* Data records *
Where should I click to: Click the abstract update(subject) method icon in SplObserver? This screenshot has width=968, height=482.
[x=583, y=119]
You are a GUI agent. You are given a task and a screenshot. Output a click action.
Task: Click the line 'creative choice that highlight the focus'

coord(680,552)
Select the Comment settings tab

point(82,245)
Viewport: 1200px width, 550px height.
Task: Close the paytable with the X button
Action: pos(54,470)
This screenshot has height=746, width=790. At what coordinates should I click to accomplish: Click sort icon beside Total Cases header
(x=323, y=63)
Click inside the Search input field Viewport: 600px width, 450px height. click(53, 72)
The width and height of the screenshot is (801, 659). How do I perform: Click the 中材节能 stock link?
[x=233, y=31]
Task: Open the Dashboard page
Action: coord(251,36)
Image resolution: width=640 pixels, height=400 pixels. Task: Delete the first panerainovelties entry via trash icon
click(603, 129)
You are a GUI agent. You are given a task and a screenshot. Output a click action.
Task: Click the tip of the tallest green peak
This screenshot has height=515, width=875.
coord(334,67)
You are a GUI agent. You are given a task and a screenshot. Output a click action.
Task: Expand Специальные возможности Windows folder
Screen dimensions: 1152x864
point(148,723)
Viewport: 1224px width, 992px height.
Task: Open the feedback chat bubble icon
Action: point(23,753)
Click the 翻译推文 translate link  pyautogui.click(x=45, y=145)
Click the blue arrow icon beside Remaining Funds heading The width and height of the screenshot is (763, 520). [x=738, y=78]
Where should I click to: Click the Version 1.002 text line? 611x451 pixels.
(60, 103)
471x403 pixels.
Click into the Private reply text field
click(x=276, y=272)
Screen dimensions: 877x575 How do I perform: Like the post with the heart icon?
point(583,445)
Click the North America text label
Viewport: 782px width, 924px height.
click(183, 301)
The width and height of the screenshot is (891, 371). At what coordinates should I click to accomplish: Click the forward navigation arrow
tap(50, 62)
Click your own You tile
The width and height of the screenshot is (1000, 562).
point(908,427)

* Aim of the exercise *
In the listing above, locate the line containing "Task: Expand Специальные" and the line containing "Click the blue". Transcribe those two lines and everything between them, exactly as written.

* Answer below *
Task: Expand Специальные возможности Windows folder
Screen dimensions: 1152x864
point(148,723)
Viewport: 1224px width, 992px height.
Task: Open the feedback chat bubble icon
Action: point(23,753)
Click the 翻译推文 translate link  pyautogui.click(x=45, y=145)
Click the blue arrow icon beside Remaining Funds heading The width and height of the screenshot is (763, 520). [x=738, y=78]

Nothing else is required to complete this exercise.